I have verified all the networking/firewall settings on the PC and I cannot figure out the problem. Don't think it is a firewall problem because the IP address works so it must be how the PC is broadcasting/registering its name.

I only have few hairs left.... please........

(a side note, I also have a similar problem when I VPN from my PB to the office network and try to use RDC. it will only connect if I use my office PC's IP address but I can still connect to the servers through smb)

g.


----------



## MSY-Houston (Dec 5, 2004)

I don't know the specifics, but I believe it simply has to do with the different operating systems. The basic architecture is different. I work with PCs and Macs on a network at the office. The same type of situation exists there. Can I explain it? No. Did I figure out a way to get my work done? Yup. So, I let it go and I've still got hair.

If you've just gotta' know (and that's great, too!), and want to investigate the "whys" further, try the tech support sites at both Microsoft TechNet and Apple. Since I've run across this before, too, it's probably been documented there.

Good luck!

Houston


----------



## jschin_2 (Feb 1, 2005)

If using the IP is working, and the remote names are note, it has something to do with NetBios in the Powerbook. NetBios is a protocol used by Windows for networking(typically small ones). I would poke around the PowerBook for anything related to NetBios. If you list the exact operating system for the mac&PC it would help also, since there are some 'typical' scenarios between the 2. 

-j


----------



## thechief (Mar 2, 2005)

Hey jschin_2,

the PB is running OS X 10.3.8 with TCP/IP & DHCP, the PC is running Windows XP Pro SP2. The PC is configured for both NetBIOS and TCP/IP with DHCP.

Connecting to the PC through 'smb' works fine. I believe smb uses the NetBIOS name of the PC. The PC connects to the PB using the PB's name. 

The problem arises when I do other things like ftp or using Remote Desktop from the Mac to the PC. These only work if I use the IP of the PC.

My feeling is that it has something to do with DNS rather than NetBIOS. What do you think?

thanks


----------



## jschin_2 (Feb 1, 2005)

thechief,

Unfortunatley I am not a Net Admin, I just read a lot ;-) Anyway, here's some of my thoughts (may or may not be helpful)

-----
double check some networking with OS 10.3.x tutorials and make sure things are set up properly.
http://www.ozimac.com.au/FilesharingPanther
http://www.ifelix.co.uk/tech/3001.html

-----
If the only problem is that you can't ftp, or use remote desktop to the PC, I can only think of a couple things.

1. DNS, like you said ;-) Are you using a DNS server?..or is this just a simlpe PC to router set up at home? I believe DNS wouldn't be a culprit if you just have these 2 computers and a router sharing an internet connection.

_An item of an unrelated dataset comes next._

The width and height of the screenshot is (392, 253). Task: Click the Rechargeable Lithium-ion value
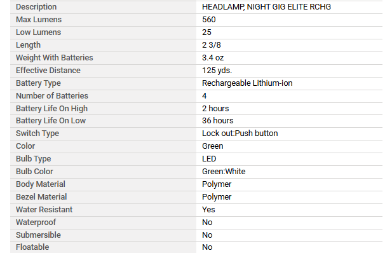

Type "ipconfig -all" without the quotes in your cmd prompt on the PC. The information there might help figure things out a little more. For example, Make sure what's listed as "Host Name" is in fact the host name you are trying to use. If it all looks 'ok', try the command "ipconfig /registerdns" ...this will refresh and re-register the dns names.

typ "ipconfig /?" and see if any of the other options might help as well.

2. Double check the Services running on the PC. Specifically, "TCP/IP NetBIOS Helper Service" (this is Win2k, I am not sure if XP uses this). Ther eare plenty of services that run on XP for remote access that may or may not be configured properly. Double check these, and make sure the ones that need to be enabled are enabled. For ftp, I believe you need to set up the 'ftp service' as enabled, which most likely isn't default. You said you can already ftp using the IP address, so this is probobly ok, but I don't know the specifics, and something may not be configured right.

...hope this leads to some success.

-j


----------